Crowds would gather.
“Gordon loves someone to talk to,” Biel says of his cousin. “He loves to collect information because he is a musician … he loves stories.”
After that came performances across Sudan and around Africa and appearances on TV and radio.
Koang’s Youtube videos, some of which refer to him as the “king of music”, have hundreds of thousands of views; he proudly affirms he is a pop star in his home country.
‘My dear asylum seeker’
Koang knew no-one when he and Biel decided to stay in Australia in 2015. At first, he received a bridging visa while the Government assessed his asylum claim.
It is that experience that inspired a song, Asylum Seeker, which he released earlier this year through Music In Exile, a Melbourne not-for-profit that helps asylum seekers and migrant Australians release and promote their music.
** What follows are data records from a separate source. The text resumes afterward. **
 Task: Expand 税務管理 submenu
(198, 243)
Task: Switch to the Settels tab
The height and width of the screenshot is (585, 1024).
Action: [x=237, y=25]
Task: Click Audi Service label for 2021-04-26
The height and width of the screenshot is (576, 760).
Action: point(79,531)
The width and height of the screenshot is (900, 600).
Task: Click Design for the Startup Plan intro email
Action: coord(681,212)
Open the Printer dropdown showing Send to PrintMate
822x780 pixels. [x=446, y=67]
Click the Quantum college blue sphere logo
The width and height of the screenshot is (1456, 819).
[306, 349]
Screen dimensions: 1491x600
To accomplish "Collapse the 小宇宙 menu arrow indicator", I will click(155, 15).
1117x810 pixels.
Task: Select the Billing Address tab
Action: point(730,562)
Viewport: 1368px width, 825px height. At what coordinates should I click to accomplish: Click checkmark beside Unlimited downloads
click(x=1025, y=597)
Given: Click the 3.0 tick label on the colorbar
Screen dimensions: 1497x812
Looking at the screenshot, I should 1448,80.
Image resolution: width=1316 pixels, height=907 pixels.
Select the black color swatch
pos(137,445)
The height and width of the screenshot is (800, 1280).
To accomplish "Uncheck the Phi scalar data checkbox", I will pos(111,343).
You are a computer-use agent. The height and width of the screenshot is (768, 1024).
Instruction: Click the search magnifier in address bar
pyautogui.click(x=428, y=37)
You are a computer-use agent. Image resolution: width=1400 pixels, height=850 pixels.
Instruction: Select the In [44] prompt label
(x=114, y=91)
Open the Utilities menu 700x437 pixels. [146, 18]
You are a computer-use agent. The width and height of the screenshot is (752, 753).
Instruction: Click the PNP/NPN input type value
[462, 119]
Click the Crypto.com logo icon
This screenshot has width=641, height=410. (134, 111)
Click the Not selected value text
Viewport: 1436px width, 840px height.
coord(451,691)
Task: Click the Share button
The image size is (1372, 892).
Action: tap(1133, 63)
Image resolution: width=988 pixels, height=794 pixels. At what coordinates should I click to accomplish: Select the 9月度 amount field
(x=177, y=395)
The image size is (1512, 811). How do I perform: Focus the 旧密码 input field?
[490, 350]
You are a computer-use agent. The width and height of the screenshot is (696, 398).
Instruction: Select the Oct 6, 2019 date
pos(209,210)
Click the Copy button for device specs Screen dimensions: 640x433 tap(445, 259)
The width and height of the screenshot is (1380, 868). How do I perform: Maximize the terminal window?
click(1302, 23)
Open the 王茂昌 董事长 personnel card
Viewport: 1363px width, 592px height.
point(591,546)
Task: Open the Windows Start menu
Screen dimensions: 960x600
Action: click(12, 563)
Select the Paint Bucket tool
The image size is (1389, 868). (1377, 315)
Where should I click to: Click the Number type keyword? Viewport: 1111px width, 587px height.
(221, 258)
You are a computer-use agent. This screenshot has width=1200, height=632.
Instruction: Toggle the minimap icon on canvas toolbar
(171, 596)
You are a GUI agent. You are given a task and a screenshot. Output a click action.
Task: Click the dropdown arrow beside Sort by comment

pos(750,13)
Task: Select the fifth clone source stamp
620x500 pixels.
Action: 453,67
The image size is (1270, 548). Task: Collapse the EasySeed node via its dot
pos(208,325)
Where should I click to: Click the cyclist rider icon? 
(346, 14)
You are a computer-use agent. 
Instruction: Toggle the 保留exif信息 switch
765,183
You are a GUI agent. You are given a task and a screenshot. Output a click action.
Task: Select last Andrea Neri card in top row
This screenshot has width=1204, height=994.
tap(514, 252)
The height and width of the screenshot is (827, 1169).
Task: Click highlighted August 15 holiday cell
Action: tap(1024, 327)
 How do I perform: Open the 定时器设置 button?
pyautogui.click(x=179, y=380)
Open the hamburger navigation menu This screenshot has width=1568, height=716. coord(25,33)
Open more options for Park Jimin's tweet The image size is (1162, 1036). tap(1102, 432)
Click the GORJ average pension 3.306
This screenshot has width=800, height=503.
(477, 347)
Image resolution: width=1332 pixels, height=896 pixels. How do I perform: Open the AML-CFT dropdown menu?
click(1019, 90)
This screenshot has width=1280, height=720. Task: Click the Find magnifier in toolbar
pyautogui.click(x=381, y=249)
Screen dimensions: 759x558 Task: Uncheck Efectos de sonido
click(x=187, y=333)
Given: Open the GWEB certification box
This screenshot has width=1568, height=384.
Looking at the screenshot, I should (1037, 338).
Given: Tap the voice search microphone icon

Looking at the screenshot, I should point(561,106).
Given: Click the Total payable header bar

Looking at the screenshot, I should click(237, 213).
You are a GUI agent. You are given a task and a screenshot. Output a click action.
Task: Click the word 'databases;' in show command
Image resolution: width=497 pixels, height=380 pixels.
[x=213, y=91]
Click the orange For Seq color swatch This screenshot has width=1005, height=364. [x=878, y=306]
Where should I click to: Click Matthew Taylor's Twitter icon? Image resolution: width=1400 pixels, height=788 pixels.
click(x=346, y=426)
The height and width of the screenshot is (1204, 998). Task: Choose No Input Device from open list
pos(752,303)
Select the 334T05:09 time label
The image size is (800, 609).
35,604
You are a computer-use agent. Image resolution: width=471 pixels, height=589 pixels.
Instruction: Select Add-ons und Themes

Gordon Koang – Asylum Seeker
“My dear asylum seeker, we know you’re waiting for your permanent protection visa,” Koang sings on the track. “Sometimes it has been hard. Our advice is it won’t be long until you have it. You need to be patient.”
Koang says he wrote the song because despite his sunny disposition — in person and on stage, he is gracious and quick to smile — he was suffering.
“And my children, also my wife, they are suffering there,” he says, referring to the refugee camp in Uganda where his family remains.
His music helped him deal with the uncertainty, and he thought it might help others, too.
“These people, they need the song that will comfort them, to make them have patience, to make them have discipline,” he says.
“I want when they hear it they say, ‘Oh, there are so many people also waiting, it’s not me alone’, and then [they] can wait until the time comes.”
Putting a band together
Music In Exile started as a planned compilation for Bedroom Suck, the independent Australian record label founded in 2010.
Bedroom Suck’s identity had been anchored around Australia’s guitar-heavy underground scene, with few artists from culturally or linguistically diverse backgrounds.
But label founder Joe Alexander wanted to dig into the music being made within migrant and diaspora communities in Melbourne.
“From there, it just got a life of its own,” Alexander tells the ABC.
“There are so many artists who are creating work and doing incredible things that don’t really interact with, at least from my sense, the mainstream music industry.”
Photo:
Gordon Koang works with the not-for-profit Music In Exile record label. (Supplied: Big Sound)
All profits from the label go back to the artists to help them build their careers. Artists like Koang can also leverage Bedroom Suck’s significant contacts in overseas markets to help with touring or distribution.
Alexander was connected with Koang through Multicultural Arts Victoria, who had given Alexander a list of phone numbers of migrant musicians he might be able to help.
After an initial meeting in Koang and Biel’s lounge room in the Dandenong Ranges, outside Melbourne, “we put his band together,” Alexander says, and booked some studio time.
“Gordon would just dictate all the parts. ‘OK, you, play a bass line like this’, and he would sing us the part,” Alexander says.
“He crafted the music in that way … then he would play the thom and sing. He obviously had a very clear idea of what he wanted from a song writing perspective.”
Finding comfort in the thom
The thom Koang currently plays was built in Australia. His first one is still in Uganda, with his wife.
“I used to tell my wife, ‘You play your song there, I will play music here, then we comfort ourselves’,” Koang says with a smile.
He is sitting in a rehearsal room in Melbourne as he waits for the rest of his band to arrive. Koang is about to get busy. He is booked to play two major summer festivals: Strawberry Fields and Meredith.
And he has taken his own advice. Sometimes it has been hard, but he has been patient, and his time finally came in August. He and his cousin’s permanent protection visas were granted after nearly five years.
In September, Koang won a major prize at Brisbane’s Big Sound music conference.
That came with $30,000 — money Koang hopes will help him to reunite with his wife and children.